Although in Pausole's kingdom morals are somewhat relaxed, and the monarch has a wife for each day of the year, in respect of his own daughter the king is more strict.
During a ballet given for the women of the harem, Aline falls for Mirabelle, a girl dressed as a boy dancer Prince Charming.
While the king holds court under a cherry-tree – and lets off all the wrong-doers – Aline runs off to a farm with 'Mirabelle'. But even after reading Aline's note (saying she will return in nine months...) the king is indecisive. Finally he follows the advice of his page Giglio and sets off in search of his daughter.

===Act II===
At the Golden Cockerel farm

The seven farmers get everything ready for the arrival of the king. The farm is the only place to stay on the Tryphème road, and Aline and Mirabelle have stopped here. Mirabelle reveals to Aline that she is in 'travesty' but though surprised by the revelation Aline is none the less eager for experiment. After a duet they disappear as the king enters with Taxis, welcomed by a cantata from the farmers.
Pausole sings an air of the legend of the ‘Coupe de Thulé’, then goes off to visit the model farm.
Giglio, trying to seduce Thierette, spies Aline and Mirabelle through the key-hole, noting that Mirabelle is not a man. He sends Thierette away, and, in order not to frighten the couple, dresses himself in a peasant's dress, and blackmails them into letting him join their fun. Aline decides that she prefers Giglio's kisses to Mirabelle's and all reveal their true identities. Giglio begins to interest Mirabelle and he agrees to help both Aline and Mirabelle escape. Pausole comes back and falls asleep. Aline finds him and leaves message to reassure him that she is fine. Diane à la Houppe and the harem enter and proclaim that revolt has broken out in the harem. This gives the king the chance to express his wish for peace, in which ‘national anthem’ all join.

===Act III===
At the inn of the ‘Sein blanc et de Westphalie réunis’

After a chorus of soubrettes, Giglio emerges from the king's bedroom, where, in place of the king, the page has had a night of ecstasy with Diane. Aline and Mirabelle are in the same hôtel.
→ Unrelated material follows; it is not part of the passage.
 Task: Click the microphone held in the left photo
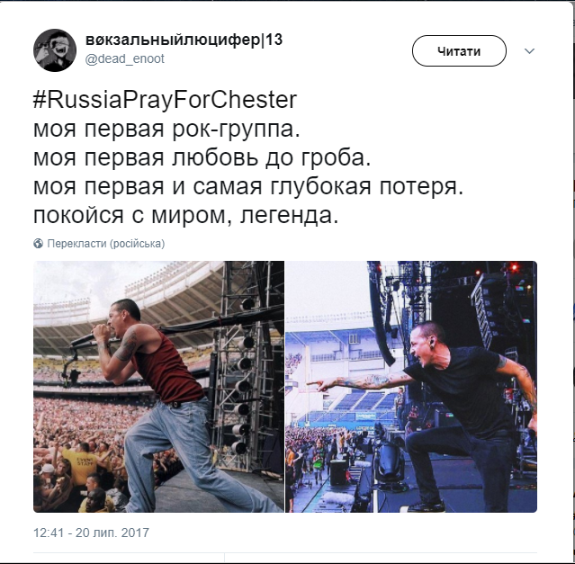coord(83,340)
The king's daughter is yearning for the young page.
Amid comings and goings from the different hotel rooms, there follow the entry of the Spanish chocolate, an air for Taxis, and a telephone duet. Giglio persuades Aline of the advantages of a man making love to a woman, and after Pausole has read a speech on free love, Giglio feels free to make off with Aline. Pausole discovers Aline and Giglio in his bedroom.
The king abdicates, and goes off to sleep, to a gentle final chorus.

==Recording==
Christine Barbaux (La Blanche Aline), Brigitte Fournier (Thiérette), Rachel Yakar (Diane), Bernadette Antoine (Mirabelle), Michel Sénéchal (Taxis), Reinaldo Macias (Giglio), Gabriel Bacquier (Le Roi Pausole), Charles Ossola (Le Métayer), Atelier Philharmonique Suisse, Madrigalistes de Bâle. conducted by Mario Venzago. MGB CD 6115 (two CDs).